• **STORED RECORDS**

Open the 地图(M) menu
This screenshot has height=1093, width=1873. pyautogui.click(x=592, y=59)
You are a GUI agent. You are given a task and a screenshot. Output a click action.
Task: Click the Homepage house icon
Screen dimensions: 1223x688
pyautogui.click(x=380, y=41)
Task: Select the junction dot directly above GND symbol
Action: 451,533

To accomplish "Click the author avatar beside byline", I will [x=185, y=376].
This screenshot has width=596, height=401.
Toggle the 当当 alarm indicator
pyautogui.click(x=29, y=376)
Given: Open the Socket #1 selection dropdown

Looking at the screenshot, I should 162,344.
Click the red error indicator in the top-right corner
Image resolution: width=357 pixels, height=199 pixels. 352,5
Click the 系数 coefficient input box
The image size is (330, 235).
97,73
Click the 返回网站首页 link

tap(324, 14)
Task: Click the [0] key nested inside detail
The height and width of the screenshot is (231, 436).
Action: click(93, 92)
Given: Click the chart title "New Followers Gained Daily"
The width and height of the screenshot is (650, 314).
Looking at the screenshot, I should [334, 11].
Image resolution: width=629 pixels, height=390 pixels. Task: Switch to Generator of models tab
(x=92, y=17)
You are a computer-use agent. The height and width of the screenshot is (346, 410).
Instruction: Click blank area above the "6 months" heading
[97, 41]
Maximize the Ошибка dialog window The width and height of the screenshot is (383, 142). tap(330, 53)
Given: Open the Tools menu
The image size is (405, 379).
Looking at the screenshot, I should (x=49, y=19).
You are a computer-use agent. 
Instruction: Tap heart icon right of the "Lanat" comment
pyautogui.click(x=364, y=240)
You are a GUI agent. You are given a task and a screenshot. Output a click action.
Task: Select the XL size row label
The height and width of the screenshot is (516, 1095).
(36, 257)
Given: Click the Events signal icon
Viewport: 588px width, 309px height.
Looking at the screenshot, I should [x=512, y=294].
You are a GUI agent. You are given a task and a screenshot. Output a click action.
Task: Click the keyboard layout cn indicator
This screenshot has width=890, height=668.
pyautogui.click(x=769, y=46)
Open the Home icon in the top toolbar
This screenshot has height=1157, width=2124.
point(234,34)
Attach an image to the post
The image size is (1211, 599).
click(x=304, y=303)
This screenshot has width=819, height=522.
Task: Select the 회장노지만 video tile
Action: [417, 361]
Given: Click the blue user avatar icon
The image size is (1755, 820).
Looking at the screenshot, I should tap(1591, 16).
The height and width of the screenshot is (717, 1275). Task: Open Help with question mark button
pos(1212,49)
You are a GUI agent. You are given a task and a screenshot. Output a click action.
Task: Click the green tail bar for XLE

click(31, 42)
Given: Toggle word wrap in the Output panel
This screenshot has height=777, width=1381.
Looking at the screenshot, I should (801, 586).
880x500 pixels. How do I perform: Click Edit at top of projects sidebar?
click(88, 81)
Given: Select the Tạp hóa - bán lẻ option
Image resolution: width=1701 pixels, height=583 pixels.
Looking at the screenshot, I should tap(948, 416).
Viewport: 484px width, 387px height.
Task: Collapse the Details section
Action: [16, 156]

• **EXERCISE PROMPT**
Please render the stretch of lines from the one containing "Given: Click the chart" through the one containing "(x=92, y=17)" as a numbered list, leaving out any blank lines.

• **COMPLETE ANSWER**
1. Given: Click the chart title "New Followers Gained Daily"
2. The width and height of the screenshot is (650, 314).
3. Looking at the screenshot, I should [334, 11].
4. Image resolution: width=629 pixels, height=390 pixels. Task: Switch to Generator of models tab
5. (x=92, y=17)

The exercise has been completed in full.